Speaking of manicky management, this is from NP June:
Two lists. The first is from the NIMH, their list of behavioral symptoms associated with a bipolar disorder in or entering manic phase (emphasis in bold is ours):
1) Talking very fast, jumping from one idea to another, having racing thoughts
2) Being easily distracted
3) Increasing goal-directed activities, such as taking on new projects
4) Being restless
5) Sleeping little
6) Having an unrealistic belief in one’s abilities
7) Behaving impulsively and taking part in a lot of pleasurable, high-risk behaviors, such as spending sprees, impulsive sex, and impulsive business investments.
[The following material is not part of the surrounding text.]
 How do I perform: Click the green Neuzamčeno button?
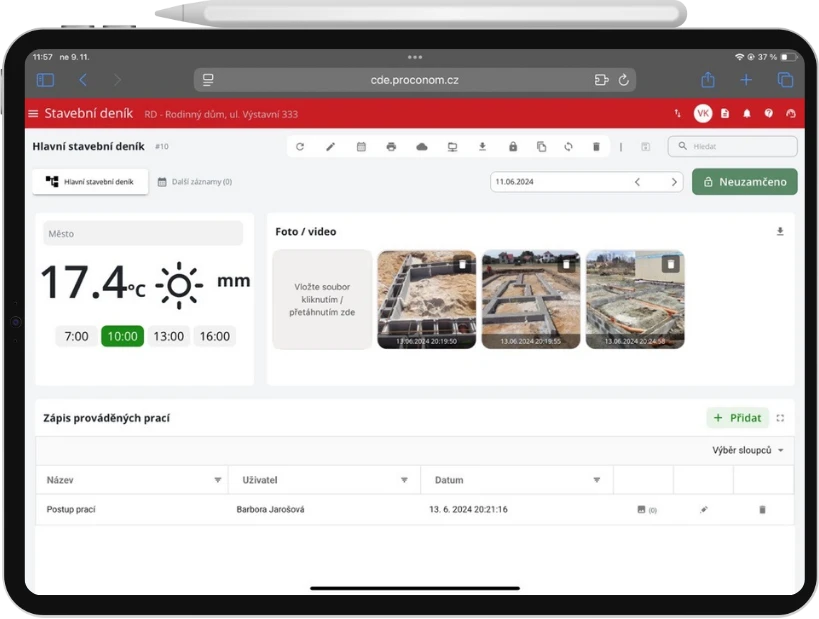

The second list summarizes Elan’s corporate decision-making over the past month:
1) Purchased 21% of Theravance‘s royalty stream from GSK‘s sales of COPD drugs for $1 billion.
2) Bought 48% of Newbridge Pharmaceuticals, for $40 million, and an option to buy the rest for $244 million in two years. Newbridge buys drugs to market in the Middle East, Turkey, and Africa.
3) Paid $343 million for AOP Orphan Pharma, which is developing drugs for rare disorders in the fields of hematology, cardiology, pulmonology.
4) Raised $850 million in another bond deal, and is buying back $200 million in stock in a repurchase.
While they have lots of experience with selling and redeeming debt, Elan has no experience with marketing in the Middle East and Africa, developing drugs for orphan hematological disorders, or with chronic obstructive pulmonary disease (COPD). They have essentially traded the relatively known quantity of the Tysabri asset for the unknown potential of the COPD royalty stream. If they receive shareholder approval for these deals, they will have just $700 million left from the $3.3 billion received. They mention they might buy Amarin. They continue to be contemptuous of Royalty Pharma’s buyout offer, now increased—and one has to love the sheer chutzpah of their claim that the Tysabri royalties Royalty Pharma covets are so valuable, apparently more so than the Tysabri rights they sold to Biogen-Idec. We do not know, and do not want to know, whether any of the private, organismic features are present, but based on the publicly observable behaviors, it’s regrettable that Elan also chose to spin out a drug with potential in bipolar disorder, ELND 005, into Speranza Pharmaceuticals. That compound might have been useful inhouse.